Antepassadas capazes de levar a cabo proezas anônimas tão imensas como a invenção, na província chinesa de Hunan, de uma linguagem secreta. Ou melhor, de uma caligrafia só para mulheres, uma forma de escrita críptica chamada nushu, que conta com mil caracteres e foi criada há, no mínimo, mil anos (alguns especialistas chegam a falar em 6 mil), ainda que hoje em dia só meia dúzia de anciãs octogenárias a conheçam.
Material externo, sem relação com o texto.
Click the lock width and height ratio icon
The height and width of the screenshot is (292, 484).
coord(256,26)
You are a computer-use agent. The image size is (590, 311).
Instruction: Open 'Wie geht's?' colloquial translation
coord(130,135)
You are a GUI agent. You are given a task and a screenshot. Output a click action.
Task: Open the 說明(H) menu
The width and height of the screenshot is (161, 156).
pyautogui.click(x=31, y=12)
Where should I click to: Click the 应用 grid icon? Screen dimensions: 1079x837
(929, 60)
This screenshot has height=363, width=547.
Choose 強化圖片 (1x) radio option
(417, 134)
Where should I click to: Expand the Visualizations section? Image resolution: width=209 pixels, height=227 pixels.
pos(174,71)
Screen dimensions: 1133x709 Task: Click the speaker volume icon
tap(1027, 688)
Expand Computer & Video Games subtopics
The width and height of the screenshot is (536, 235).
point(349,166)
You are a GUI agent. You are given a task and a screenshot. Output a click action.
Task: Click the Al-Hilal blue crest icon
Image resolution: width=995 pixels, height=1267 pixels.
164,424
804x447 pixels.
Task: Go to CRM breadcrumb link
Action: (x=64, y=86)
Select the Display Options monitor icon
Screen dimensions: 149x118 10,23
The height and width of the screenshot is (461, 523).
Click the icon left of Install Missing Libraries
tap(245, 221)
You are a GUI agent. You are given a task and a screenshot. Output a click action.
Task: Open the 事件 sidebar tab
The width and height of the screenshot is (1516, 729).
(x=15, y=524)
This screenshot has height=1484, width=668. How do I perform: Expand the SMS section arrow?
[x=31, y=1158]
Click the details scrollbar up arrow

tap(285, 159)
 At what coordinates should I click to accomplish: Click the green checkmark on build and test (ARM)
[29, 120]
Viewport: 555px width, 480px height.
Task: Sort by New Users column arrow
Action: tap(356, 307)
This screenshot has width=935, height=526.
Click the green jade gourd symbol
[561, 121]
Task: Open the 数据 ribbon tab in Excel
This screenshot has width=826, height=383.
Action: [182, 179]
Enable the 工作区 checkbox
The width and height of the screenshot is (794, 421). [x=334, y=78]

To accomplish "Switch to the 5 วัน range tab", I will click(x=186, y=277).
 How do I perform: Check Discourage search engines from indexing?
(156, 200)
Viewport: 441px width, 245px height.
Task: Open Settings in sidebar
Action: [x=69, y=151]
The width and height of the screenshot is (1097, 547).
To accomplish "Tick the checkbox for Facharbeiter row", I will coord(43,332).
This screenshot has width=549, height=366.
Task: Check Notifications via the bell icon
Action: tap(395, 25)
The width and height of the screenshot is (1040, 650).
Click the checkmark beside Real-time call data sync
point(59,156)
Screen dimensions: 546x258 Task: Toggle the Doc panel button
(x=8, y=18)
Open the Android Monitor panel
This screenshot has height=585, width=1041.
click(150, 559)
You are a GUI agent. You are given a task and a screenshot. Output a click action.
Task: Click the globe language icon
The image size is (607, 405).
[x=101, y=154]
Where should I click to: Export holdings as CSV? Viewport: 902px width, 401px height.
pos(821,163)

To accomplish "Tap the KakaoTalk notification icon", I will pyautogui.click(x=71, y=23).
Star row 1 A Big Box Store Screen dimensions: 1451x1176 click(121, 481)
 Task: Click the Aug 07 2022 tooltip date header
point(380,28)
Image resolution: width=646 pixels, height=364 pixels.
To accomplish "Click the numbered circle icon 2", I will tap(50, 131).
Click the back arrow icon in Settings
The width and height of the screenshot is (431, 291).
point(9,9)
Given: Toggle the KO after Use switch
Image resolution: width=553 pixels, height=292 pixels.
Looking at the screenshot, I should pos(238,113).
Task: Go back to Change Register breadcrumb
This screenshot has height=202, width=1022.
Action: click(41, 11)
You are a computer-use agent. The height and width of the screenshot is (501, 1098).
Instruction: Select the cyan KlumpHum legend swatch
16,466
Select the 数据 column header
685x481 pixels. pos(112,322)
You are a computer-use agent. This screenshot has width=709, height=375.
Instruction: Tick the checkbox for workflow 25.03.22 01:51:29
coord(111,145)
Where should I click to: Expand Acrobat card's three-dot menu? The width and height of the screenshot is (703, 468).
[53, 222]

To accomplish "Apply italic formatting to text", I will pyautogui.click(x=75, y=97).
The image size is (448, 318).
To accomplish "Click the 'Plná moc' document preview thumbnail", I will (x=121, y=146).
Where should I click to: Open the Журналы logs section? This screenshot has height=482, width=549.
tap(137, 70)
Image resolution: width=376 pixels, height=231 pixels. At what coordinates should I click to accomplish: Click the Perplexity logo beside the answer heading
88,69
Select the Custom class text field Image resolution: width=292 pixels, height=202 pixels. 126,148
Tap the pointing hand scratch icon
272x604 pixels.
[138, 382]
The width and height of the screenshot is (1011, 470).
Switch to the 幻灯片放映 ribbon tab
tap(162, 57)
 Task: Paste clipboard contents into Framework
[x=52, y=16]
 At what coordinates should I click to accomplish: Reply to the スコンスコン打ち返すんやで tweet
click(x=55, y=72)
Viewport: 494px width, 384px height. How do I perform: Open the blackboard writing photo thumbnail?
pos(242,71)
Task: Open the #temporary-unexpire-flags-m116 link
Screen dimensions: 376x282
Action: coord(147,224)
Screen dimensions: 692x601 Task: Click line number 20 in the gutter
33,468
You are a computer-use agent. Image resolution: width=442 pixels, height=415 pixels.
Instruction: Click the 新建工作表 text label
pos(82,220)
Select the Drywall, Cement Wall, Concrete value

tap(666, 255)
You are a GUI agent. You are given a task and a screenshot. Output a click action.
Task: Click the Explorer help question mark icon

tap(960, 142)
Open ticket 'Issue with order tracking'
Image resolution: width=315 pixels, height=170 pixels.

(...) Corajosas e anônimas, sim, assim foram milhões de mulheres do passado. Segundo as últimas teorias acadêmicas, talvez os textos anônimos da história da literatura tenham justamente saído, em sua maioria, de penas femininas. Em outros casos, as mulheres escreviam obras que depois seus cônjuges (ou seus homens: pais, irmãos, filhos) publicavam, como é o caso da espanhola María Martínez Sierra (1874-1974), socialista e feminista, deputada da Segunda República e importante dramaturga, cujos trabalhos foram publicados, no entanto, sob o nome de seu marido.
(...) Ou seja, metade da humanidade, a parte feminina, viveu durante milênios uma existência frequentemente clandestina (como foram clandestinos, muitas vezes, esses amantes jovens, ou como o era o nushu, a linguagem secreta), e em grande medida esquecida, mas sempre acima dos preconceitos e dos estereótipos. Com este livro, só almejo, enfim, dar uma breve olhada nessas trevas. Porque há uma história que não está na história e que só pode ser resgatada aguçando-se o ouvido e escutando os sussurros das mulheres.
MONTERO, Rosa, Nós, mulheres: grandes vidas femininas, tradução Josely Vianna Baptista, São Paulo: Todavia, 2020.